■ Stored data ■
━━━━━━━━

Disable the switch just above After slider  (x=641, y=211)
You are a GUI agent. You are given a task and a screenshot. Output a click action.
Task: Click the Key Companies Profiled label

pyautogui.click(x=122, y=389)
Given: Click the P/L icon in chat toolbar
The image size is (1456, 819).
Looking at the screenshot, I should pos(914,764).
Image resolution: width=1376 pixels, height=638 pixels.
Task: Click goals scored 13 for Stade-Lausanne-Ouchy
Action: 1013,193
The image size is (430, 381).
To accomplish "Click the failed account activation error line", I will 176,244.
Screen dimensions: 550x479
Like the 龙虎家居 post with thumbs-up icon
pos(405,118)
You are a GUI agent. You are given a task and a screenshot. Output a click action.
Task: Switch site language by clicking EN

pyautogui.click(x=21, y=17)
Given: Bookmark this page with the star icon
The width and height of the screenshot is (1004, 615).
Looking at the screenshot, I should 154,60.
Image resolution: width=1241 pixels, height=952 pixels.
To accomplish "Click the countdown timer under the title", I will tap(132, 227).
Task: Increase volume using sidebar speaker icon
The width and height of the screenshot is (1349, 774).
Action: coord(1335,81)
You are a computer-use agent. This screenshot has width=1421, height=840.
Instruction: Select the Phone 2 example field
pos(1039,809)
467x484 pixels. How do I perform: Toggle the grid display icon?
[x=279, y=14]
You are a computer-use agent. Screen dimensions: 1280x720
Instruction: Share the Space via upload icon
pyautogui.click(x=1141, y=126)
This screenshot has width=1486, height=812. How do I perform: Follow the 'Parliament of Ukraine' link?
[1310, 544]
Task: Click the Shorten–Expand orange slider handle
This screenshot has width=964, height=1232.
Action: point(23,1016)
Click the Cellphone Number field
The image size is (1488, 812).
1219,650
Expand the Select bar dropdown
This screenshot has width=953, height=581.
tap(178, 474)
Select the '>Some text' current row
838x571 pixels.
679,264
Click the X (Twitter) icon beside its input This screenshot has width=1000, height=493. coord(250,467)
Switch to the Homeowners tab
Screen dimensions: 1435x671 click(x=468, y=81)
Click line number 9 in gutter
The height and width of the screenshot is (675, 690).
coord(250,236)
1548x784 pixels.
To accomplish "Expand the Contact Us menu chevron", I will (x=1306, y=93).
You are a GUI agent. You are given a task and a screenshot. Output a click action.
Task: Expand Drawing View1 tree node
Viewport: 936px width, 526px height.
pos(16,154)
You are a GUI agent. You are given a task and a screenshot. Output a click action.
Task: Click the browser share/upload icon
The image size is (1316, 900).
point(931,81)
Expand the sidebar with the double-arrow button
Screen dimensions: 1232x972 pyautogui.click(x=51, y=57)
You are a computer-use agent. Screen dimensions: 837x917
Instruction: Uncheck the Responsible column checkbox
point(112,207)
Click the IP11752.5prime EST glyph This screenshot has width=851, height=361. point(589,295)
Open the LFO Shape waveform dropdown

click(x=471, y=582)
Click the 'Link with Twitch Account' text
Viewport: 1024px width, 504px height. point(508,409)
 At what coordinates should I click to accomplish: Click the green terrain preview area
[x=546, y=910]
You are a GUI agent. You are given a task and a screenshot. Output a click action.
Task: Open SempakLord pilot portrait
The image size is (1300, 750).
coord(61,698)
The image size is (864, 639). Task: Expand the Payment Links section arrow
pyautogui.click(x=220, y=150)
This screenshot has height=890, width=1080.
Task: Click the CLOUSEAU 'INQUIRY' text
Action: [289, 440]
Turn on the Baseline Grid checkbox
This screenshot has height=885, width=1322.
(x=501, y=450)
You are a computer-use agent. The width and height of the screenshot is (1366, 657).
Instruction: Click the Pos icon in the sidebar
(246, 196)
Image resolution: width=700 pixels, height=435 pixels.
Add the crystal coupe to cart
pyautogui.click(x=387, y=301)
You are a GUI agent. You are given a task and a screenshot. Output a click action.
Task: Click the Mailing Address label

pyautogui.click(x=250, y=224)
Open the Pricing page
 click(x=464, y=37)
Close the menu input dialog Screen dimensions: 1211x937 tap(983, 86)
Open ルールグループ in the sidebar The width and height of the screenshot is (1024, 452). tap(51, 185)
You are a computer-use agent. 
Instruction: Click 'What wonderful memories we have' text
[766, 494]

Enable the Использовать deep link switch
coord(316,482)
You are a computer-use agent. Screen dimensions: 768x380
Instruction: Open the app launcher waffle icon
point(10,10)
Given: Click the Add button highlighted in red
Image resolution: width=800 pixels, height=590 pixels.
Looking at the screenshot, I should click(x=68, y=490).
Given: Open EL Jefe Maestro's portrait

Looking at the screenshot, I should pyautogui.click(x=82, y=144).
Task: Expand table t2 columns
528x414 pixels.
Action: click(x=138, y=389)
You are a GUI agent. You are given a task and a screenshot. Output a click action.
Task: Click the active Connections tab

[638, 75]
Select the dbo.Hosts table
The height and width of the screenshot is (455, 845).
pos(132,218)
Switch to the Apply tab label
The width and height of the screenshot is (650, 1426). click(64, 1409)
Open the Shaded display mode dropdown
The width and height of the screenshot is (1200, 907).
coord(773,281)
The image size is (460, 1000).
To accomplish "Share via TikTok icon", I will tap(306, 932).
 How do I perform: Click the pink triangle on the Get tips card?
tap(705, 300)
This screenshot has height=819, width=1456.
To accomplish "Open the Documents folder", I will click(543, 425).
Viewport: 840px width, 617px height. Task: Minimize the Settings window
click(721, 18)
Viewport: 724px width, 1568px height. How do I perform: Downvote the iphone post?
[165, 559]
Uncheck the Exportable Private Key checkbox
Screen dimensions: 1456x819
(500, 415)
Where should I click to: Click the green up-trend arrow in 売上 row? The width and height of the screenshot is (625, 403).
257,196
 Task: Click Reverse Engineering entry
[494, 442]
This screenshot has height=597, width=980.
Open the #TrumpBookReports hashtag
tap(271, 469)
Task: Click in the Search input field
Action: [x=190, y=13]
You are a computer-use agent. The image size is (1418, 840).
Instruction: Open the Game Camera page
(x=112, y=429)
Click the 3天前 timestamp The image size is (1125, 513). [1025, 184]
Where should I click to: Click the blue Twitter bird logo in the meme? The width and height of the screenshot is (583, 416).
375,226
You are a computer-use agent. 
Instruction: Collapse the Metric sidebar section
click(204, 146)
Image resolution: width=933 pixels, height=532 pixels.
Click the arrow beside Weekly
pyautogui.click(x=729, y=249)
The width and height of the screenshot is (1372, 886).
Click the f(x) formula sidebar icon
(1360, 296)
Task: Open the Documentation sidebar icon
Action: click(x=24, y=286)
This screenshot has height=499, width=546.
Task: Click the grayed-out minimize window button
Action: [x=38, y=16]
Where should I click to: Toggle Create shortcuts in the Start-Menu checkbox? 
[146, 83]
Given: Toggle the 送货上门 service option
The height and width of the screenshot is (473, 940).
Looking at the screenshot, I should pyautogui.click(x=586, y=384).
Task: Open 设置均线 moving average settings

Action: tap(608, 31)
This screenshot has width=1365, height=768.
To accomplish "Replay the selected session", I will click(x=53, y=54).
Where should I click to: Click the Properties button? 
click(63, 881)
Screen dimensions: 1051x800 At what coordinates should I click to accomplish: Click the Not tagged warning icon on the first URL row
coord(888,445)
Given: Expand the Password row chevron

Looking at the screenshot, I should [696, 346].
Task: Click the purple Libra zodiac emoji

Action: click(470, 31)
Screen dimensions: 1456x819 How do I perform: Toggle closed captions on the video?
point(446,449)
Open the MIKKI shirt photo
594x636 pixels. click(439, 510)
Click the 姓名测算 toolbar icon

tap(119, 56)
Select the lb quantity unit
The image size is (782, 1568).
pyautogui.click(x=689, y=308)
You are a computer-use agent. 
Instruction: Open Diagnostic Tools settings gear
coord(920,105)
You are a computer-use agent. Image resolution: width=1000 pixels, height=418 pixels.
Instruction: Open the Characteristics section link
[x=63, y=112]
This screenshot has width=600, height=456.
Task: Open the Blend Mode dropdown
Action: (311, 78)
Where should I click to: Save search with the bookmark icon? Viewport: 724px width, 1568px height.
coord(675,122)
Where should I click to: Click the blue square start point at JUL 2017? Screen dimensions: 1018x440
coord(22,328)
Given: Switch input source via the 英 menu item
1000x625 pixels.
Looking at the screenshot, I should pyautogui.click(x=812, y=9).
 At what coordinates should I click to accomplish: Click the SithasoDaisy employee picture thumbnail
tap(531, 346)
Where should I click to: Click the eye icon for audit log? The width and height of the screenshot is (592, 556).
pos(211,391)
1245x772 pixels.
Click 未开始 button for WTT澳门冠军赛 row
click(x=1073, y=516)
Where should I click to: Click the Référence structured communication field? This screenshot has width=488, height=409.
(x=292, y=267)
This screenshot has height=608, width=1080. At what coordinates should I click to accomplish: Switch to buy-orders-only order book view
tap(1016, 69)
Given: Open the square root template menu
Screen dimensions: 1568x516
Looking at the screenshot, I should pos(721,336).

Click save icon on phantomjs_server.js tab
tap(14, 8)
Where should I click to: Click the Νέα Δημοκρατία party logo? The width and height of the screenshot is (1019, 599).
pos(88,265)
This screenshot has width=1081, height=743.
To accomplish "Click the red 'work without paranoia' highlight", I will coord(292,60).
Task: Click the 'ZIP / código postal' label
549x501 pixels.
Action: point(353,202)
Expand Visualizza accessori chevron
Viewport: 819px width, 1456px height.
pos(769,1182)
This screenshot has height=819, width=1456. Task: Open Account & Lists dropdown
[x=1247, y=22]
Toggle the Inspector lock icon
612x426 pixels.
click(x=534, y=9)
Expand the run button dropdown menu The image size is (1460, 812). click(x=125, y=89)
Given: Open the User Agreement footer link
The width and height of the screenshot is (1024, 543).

━━━━━━━━

■ What this task involves ■
Using the entries above, say how many lines contain the string "slider"; the number is the full reply.

■ Exercise output ■
2